Minor Roman Basilicas: San Nicola in Carcere

The minor Roman basilica of San Nicola in Carcere is one of the more obvious examples of the use of 'spoila' in Roman churches. Here this is most prominently seen on the two outer walls of the basilica that line the nave. There you will see two rows of columns that have since been embedded into the exterior walls of the basilica. Three were also incorporated into the 16th century facade. 

These are remnants of the three pagan Roman temples that the basilica was built over-top and surrounded by. To give you a sense of what is meant by this, here is an archeological depiction showing the three former temples overlaid over a photo of the present Christian basilica. 

These temples come from Rome's Republican era, dated to the third to second century B.C. dedicated to Spes, Janus and Juno. 

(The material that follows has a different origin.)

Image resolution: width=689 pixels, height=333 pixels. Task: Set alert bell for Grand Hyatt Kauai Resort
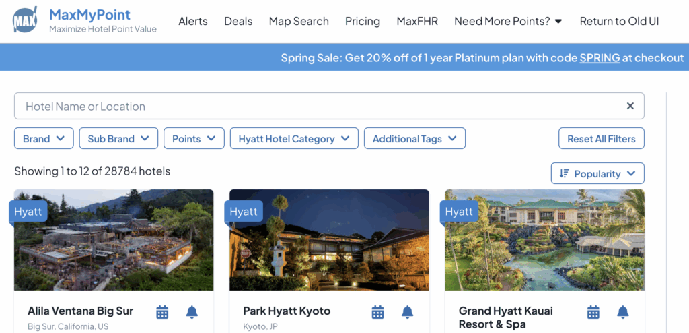click(623, 312)
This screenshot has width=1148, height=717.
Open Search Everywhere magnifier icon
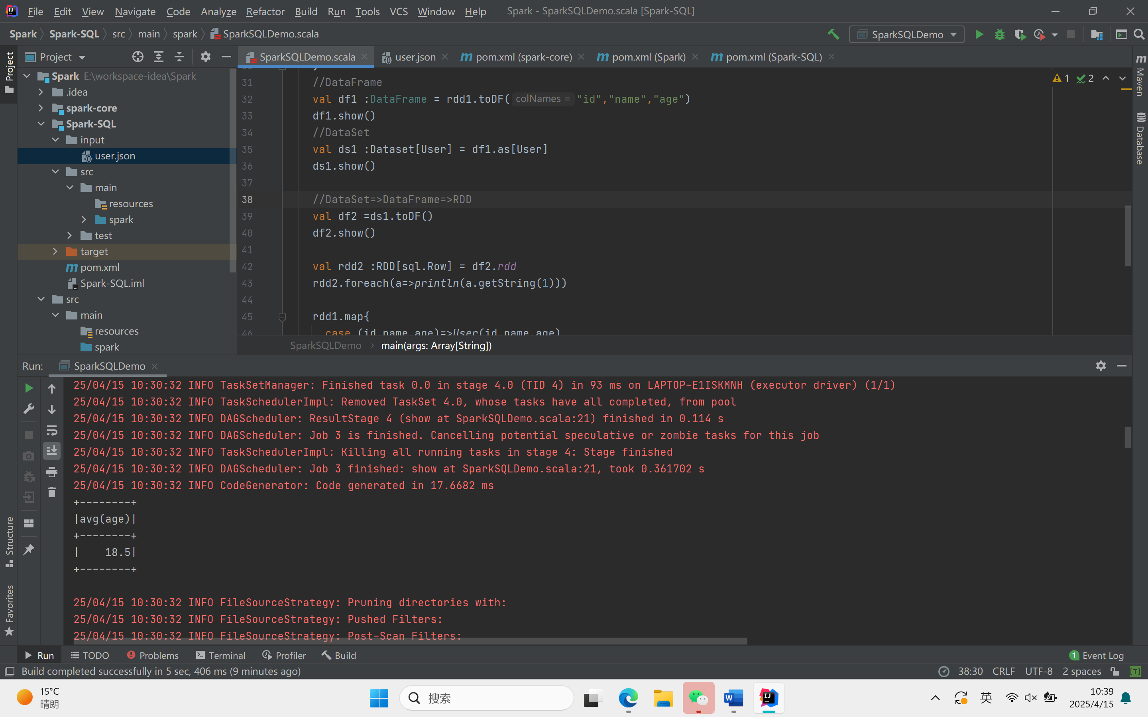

As for the Christian basilica, its origins are dated to the sixth century though the present structure is the result of a substantial rebuilds which took place at the end of the sixteenth century as well as many restorations during the 19th century -- including the ciborium magnum itself which dates from that period.

A view behind the altar into the apse

Amongst the spoila you can find within the basilica, ancient, mismatched columns line the nave and beneath the high altar you can find ancient bath made of green stone that has been repurposed and now contain the relics of the Roman martyrs Mark and Marcellinus, Simplician, Faustinus and Viatrix. 

A beautiful coffered ceiling was added to the basilica in 1868, one of the more impressive ones in the city of Rome to my mind, with its beautiful combination of blues, golds and accented by reds in the heraldry. They include the papal arms of Pope Pius IX -- under whom a restoration of the basilica was undertaken. 

Finally, I would note for our more archeologically interested readers, underneath the basilica are the foundational remnants of the old Roman era temples:

San Nicola in Carcere is one of the Lenten stational churches of Rome and certainly one of the basilicas in Rome that you should try to see at least once.